Global trade increased more than fourteen-fold from 1950 to 1998, contributing to improved standards of living/consumption for many in the US and abroad. This growth also has resulted in a large persistent American trade deficit since the 1970s and diverse reactions from the American people to arrangements made by both the government and multinational negotiators under the GATT (General Agreement on Tariffs and Trade, first signed in 1947) and the WTO (World Trade Organization) that has replaced it since 1994/5.
America’s undamaged industrial and agricultural infrastructure allowed it to capture a preeminent place in global marketing in the postwar period, which was eventually undercut by its own development practices and investments that created cheaper, more efficient manufacturing abroad. Hence, former enemies Japan and Germany have become major sources of the trade deficit along with neighbors Mexico and Canada (under NAFTA, the North American Free Trade Agreement) and new Asian industrial nations.
By contrast, the US ran a surplus with Europe until 1991, and maintains this relationship with Britain and the Netherlands. Trade balances may be affected by limits and subsidies (in the case of the European Union and Japan) or by weaknesses in local currency and markets that undercut buying power (Canada, Mexico, Asia). Trade wars may be raged through such apparently unlikely products as bananas (with Europe) or film (with Japan).
Relations with China have created especially thorny issues.
Such imbalances in manufacture and trade cost jobs in the United States, even when they involve offshore investments of American corporations and miultinationals, leading unions to charge that profits and consumption are being traded for workers’ lives. Issues of environmental conditions of the non-US workplace, child labor, respect for intellectual property, morality and political regimes and related topics have also been brought by critics to debates over trade as moral policy.

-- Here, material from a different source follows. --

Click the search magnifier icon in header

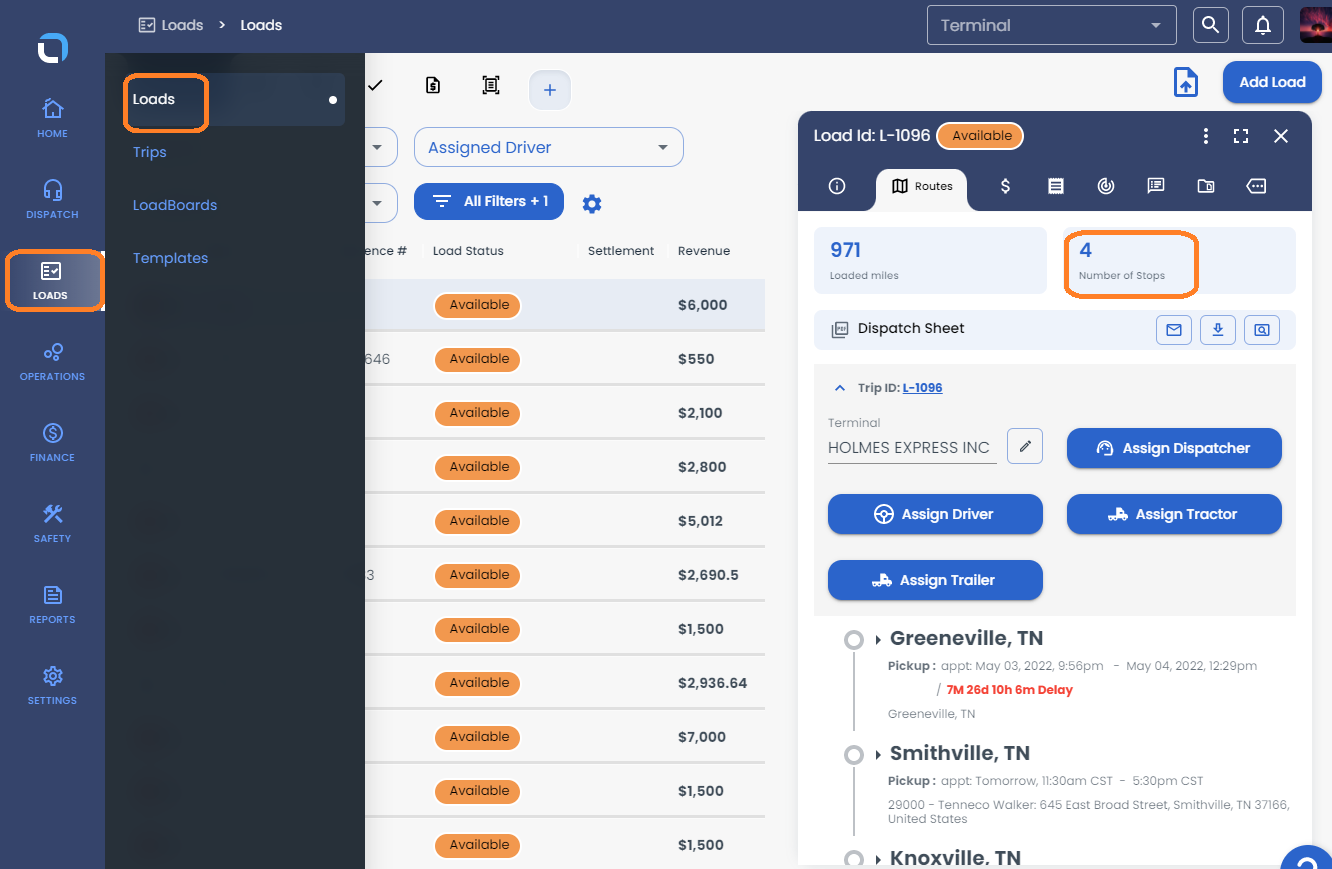tap(1210, 25)
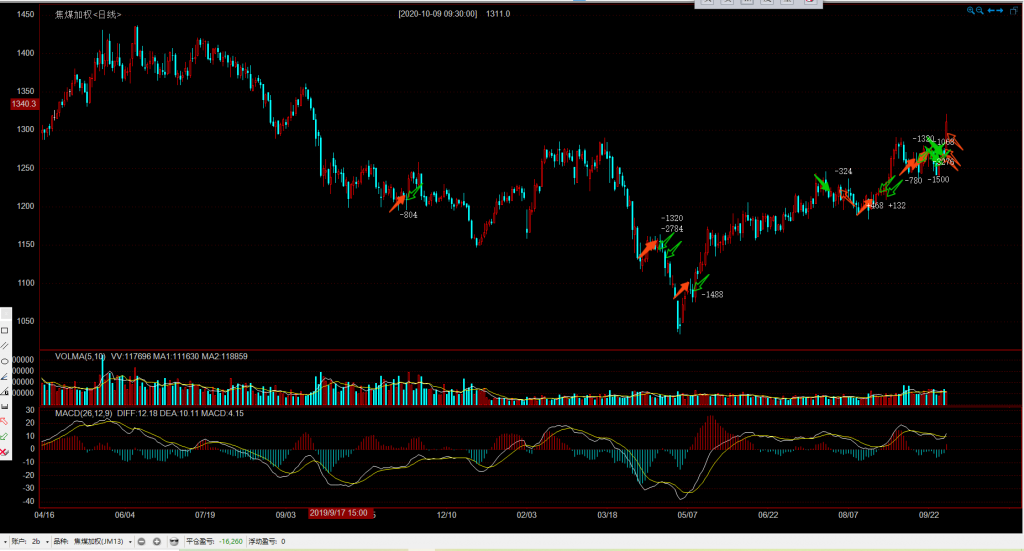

Many of these issues were galvanized in the debate surrounding NAFTA (1994), which 1992 third-party candidate Ross Perot characterized by a “giant sucking sound” of jobs going to Mexico, but which nonetheless gained approval with solid bipartisan presidential and congressional support. To some extent, NAFTA built on years of special relations among the three North American states, including many measures for development of the Mexican American borderlands. Critics both before and after passage have challenged its impact on employment and wages, both in the US and an increasingly polarized Mexico, as well as failures to protect the environment and human rights equally under the agreement.
Frustration with the impacts of such agreement spilled out into days of civil action at the WTO meetings in Seattle, WA in 1999. Unions, environmentalists, anarchists and other citizens from the US and abroad joined in to protest both policies and domination of trade by this international group. Thus, trade became a popular as well as political issue in a new way for the nation and the world.